Parallel Execution

Fleche-decorated functions work with Python’s concurrent.futures executors and other process-/thread-based parallelism libraries. This page explains the interaction between fleche’s context-variable state and the different executor models, and shows recommended patterns for each.

Background: How Fleche Tracks State 

Fleche stores the active cache and metadata in Python contextvars — specifically two ContextVar instances for the cache and for metadata. Context managers like fleche.cache(...) and fleche.meta(...) set these variables for the current context.

This design is inherently thread-safe: each logical execution context gets its own value. However, whether a new thread or process inherits the parent’s context depends on how it is spawned.

ThreadPoolExecutor 

Threads spawned by concurrent.futures.ThreadPoolExecutor do not automatically inherit ContextVar values from the submitting thread.

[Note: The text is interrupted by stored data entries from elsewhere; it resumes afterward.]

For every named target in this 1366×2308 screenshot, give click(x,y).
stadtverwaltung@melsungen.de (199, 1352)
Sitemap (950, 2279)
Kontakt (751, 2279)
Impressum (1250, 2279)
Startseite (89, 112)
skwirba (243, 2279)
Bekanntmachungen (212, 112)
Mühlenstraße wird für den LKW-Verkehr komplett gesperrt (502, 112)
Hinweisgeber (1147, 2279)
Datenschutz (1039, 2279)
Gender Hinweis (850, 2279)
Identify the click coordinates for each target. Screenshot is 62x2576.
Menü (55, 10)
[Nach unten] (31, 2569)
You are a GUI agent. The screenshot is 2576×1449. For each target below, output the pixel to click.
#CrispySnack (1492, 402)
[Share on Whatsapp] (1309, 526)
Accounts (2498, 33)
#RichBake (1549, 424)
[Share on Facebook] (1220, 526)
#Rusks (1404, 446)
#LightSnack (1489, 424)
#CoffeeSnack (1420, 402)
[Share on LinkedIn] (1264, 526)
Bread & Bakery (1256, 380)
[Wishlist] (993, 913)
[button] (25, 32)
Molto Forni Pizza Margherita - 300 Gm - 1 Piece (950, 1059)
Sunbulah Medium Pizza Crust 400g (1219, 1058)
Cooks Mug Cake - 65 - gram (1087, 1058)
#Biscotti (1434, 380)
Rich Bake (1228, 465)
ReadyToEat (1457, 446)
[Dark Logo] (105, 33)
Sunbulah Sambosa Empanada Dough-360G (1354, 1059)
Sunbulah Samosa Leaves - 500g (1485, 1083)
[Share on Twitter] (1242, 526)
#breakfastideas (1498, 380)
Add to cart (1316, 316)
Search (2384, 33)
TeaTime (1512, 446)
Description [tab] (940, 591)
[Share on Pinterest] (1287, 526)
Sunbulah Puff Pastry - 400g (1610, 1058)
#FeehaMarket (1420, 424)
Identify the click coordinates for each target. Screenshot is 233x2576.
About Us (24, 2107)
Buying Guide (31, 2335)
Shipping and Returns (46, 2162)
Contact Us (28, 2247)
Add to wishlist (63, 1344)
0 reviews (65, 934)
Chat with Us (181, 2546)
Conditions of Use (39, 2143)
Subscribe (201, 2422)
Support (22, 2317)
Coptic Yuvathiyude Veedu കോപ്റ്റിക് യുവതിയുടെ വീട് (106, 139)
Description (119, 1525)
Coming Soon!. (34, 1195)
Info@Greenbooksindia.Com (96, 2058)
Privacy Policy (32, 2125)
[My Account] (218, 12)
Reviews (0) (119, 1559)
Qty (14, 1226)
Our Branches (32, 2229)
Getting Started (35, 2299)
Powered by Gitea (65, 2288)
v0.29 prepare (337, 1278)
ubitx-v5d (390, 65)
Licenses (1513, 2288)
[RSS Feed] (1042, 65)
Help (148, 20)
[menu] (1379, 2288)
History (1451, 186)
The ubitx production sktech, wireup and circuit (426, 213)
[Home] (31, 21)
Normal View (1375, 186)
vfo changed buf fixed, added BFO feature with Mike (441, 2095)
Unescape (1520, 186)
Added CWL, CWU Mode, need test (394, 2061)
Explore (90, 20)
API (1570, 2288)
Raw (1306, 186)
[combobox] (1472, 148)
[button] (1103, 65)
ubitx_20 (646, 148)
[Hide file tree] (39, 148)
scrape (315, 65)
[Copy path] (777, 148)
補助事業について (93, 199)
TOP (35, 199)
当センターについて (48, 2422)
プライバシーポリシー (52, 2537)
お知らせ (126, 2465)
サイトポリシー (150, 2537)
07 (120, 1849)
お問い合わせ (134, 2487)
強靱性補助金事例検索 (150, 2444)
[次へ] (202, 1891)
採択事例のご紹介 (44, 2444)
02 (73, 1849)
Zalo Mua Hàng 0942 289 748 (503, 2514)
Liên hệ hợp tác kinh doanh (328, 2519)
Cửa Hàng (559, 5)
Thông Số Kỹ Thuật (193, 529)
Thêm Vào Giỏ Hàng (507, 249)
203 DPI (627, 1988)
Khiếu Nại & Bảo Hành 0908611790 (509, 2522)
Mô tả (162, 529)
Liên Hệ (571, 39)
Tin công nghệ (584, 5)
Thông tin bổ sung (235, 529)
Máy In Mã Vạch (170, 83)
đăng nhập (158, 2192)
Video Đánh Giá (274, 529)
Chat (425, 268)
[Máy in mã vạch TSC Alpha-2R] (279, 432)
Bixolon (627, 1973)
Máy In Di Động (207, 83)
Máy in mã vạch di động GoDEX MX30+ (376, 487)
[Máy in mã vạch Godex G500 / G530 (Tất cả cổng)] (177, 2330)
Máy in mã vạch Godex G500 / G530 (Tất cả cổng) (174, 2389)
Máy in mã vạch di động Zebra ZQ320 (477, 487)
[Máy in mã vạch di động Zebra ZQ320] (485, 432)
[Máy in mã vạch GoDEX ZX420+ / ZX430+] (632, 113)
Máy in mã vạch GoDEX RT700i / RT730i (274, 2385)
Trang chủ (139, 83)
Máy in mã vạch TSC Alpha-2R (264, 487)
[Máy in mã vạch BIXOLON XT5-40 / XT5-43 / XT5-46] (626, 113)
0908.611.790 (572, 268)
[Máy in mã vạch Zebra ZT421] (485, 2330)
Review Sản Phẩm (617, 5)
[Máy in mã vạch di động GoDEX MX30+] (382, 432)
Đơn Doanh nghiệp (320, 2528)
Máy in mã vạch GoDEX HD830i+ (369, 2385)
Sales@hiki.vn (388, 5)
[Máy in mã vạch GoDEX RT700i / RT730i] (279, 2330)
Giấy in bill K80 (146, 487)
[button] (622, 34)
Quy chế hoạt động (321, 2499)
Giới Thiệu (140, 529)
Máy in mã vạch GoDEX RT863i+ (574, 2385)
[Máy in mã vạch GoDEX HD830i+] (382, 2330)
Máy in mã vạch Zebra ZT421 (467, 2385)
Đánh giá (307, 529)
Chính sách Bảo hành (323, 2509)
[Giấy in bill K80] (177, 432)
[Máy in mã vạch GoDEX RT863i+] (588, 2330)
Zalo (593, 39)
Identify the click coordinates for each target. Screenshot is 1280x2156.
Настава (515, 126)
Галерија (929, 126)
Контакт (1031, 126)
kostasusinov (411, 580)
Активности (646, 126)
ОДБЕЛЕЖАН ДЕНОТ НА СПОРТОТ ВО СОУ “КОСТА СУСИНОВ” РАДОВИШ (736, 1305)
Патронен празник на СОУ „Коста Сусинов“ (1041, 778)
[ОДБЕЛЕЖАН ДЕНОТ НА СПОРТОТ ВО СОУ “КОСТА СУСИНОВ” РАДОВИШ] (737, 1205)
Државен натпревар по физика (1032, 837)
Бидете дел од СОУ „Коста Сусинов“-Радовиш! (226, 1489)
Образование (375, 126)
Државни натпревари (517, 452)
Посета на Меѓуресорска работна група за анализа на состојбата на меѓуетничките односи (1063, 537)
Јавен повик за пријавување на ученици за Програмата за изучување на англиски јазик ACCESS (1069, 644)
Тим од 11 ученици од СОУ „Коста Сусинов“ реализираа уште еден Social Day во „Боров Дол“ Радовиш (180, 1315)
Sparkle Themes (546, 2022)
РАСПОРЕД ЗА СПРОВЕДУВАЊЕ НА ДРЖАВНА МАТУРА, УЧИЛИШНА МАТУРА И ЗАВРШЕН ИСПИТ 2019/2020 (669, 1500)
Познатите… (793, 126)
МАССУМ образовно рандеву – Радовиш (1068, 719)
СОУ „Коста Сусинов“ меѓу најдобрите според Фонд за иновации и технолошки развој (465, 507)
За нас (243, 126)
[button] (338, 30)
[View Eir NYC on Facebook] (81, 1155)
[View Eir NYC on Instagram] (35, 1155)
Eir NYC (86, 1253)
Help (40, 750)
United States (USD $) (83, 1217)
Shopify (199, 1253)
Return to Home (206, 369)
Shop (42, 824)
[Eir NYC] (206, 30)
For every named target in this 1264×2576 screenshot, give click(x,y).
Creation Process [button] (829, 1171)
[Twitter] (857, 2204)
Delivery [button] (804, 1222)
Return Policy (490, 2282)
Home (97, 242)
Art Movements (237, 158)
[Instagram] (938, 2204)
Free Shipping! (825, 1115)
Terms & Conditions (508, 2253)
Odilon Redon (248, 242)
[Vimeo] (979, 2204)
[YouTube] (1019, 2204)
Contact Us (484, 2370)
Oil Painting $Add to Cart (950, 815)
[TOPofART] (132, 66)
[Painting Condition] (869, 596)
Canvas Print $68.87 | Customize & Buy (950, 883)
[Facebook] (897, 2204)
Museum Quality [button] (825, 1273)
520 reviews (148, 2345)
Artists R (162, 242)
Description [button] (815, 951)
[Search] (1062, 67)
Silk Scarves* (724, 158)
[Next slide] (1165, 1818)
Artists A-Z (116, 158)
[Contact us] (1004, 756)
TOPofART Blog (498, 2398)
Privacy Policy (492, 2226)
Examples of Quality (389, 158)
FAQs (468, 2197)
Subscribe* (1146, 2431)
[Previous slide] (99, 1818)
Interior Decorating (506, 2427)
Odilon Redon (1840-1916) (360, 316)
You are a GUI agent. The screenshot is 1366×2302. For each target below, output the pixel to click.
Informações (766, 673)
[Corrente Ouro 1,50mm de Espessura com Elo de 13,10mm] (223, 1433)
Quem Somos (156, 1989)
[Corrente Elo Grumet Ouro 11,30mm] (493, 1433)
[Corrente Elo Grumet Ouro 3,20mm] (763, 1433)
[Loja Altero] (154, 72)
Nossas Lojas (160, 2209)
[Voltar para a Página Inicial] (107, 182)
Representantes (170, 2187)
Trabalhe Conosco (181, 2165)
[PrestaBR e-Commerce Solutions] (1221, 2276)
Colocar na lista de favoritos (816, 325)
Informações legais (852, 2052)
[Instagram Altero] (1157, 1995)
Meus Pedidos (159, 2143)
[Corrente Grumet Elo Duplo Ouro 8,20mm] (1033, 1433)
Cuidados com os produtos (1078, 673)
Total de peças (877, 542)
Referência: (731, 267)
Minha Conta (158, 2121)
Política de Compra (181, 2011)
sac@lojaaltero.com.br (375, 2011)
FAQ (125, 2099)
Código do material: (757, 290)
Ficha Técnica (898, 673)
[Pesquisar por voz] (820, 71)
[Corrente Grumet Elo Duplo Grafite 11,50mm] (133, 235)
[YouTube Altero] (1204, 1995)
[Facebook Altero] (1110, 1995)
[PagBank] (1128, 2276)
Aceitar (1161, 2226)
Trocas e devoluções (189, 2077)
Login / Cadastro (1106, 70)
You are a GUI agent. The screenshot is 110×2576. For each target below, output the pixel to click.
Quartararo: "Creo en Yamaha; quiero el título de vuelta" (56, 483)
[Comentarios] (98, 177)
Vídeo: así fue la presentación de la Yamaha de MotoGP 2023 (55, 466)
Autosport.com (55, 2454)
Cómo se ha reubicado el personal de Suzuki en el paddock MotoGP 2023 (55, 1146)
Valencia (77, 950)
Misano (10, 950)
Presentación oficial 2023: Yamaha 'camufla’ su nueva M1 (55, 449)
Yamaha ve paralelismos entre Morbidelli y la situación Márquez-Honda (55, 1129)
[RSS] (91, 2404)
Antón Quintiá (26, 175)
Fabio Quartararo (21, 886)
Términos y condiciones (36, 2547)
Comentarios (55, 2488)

A fleche-decorated function submitted to a thread pool will therefore see the default cache rather than one set via with fleche.cache(...).

Propagating context explicitly 

Use contextvars.copy_context() to snapshot the current context and ctx.run() to execute the function inside that snapshot:

import contextvars
import concurrent.futures
import fleche
from fleche.caches import Cache
from fleche.storage import Memory

@fleche.fleche
def compute(x):
    return x ** 2

my_cache = Cache(Memory({}), Memory({}))

with fleche.cache(my_cache):
    ctx = contextvars.copy_context()
    with concurrent.futures.ThreadPoolExecutor() as executor:
        future = executor.submit(ctx.run, compute, 42)
        result = future.result()  # 1764, cached in my_cache

Results are written to my_cache because the worker thread runs inside the copied context.

Tip

If you submit many tasks, create one context snapshot and reuse it for every submit call — the snapshot is a lightweight, read-copy-on-write object.

ProcessPoolExecutor 

Worker processes are independent OS processes with their own Python interpreter. ContextVar values set in the parent are never visible in workers — they always start from the default.

In-memory caches are therefore not shared across processes. A result computed in a worker is stored in the worker’s own ephemeral cache and is lost when the worker exits.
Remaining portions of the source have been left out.